Nevertheless, it must be the blue-eyed blondes that live in protected universe—something relatively easy to sell in a culture of low self-esteem? (But in the documentary Inside Job about the mortgage crisis, even many of those rich, con artists at Wall Street were "paying" for expensive hookers—is this because not enough of them were blonde enough to have them lining up to process through a factory door?) And small comfort this phony movie will provide to those who sleep outside as homeless, or to those still in homes but feel discontent anyway and are ready to "project" their fingers elsewhere as to whom to blame about life's romance's disappointments.
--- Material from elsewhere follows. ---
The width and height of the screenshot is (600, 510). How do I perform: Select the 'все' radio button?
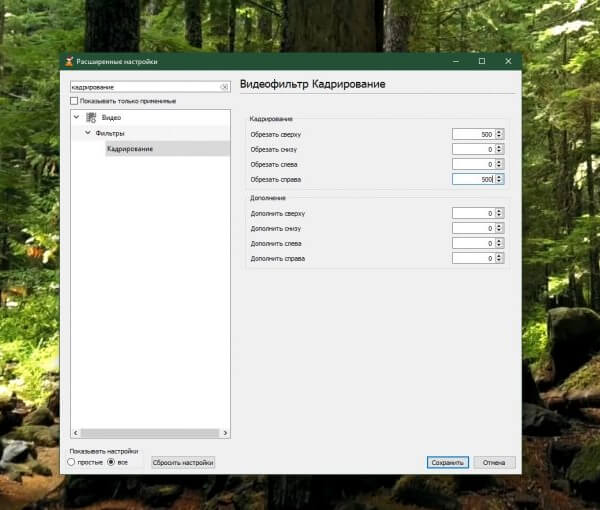[111, 463]
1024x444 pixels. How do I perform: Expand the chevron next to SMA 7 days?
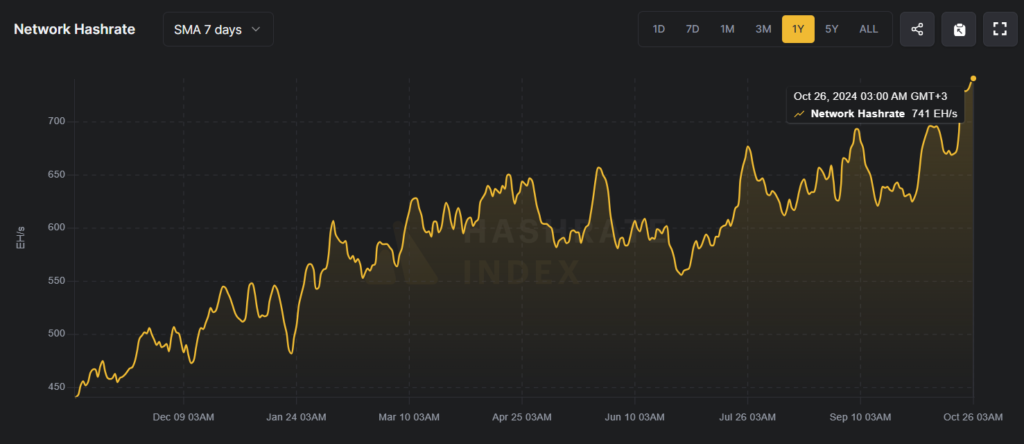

Yet the sad fact remains that very seldom do you see a movie that pares a straw blonde female with a straw blonde male—and the minute it seems to happen someone wants to suggest the blonde male not worthy. Yet the propaganda works because when you walk through almost any major U.S. city you are more likely see blonde women dating men of other ethnicities except blonde men of their own light hair color—that is as light as their own.) But some blondes might have actually made the rounds being so much in the limelight? But what comfort is this? You don't see Lady Gaga with a dance team of blonde men stealing her limelight of a halo. You don't see phony blonde Madonna dating blonde men, etc. It seems the same every generation. (Nevertheless its OK and understandable for "other" women, who are not blonde, to get miffed and resentful—why is that?)
Or, apparently it was OK for Sarah Silverman to joke about Paris Hilton sucking jail bars painted as penises to her face in public to humiliate her? That was OK? After all Hilton is a rich, blonde, bitch from some high castle; and granted she may be easy to dislike and feel jealous; but no one is truly superior that needs to make someone else inferior.) Or why was there such glee when some hacker victimized her by stealing her private cell phone information as target of hostility?
And why is it "seldom" a question as to whether it is the woman who gets "lucky" when the woman happens to be a blonde bomb? Certainly there is plenty of self-absorption in this society. In this real world even going into a coffee shop you likely see self-absorbed, autistic, people so into their lab-tops and books they show little interest in social interaction.
And speaking of self-centered forms of autism, it's not like there are not any snobs out there of every sort? Besides beauty and sex-objects snobs, you have food snobs, fashion snobs, status snobs, health snobs, the darkness of Gothic snobs, and even literature snobs—you know those readers who think brains should rank? Still it seems to, at least a few of us, that women "too" vie in such ranks of snobbery—even seemingly even more so—but a movie is not going to go there?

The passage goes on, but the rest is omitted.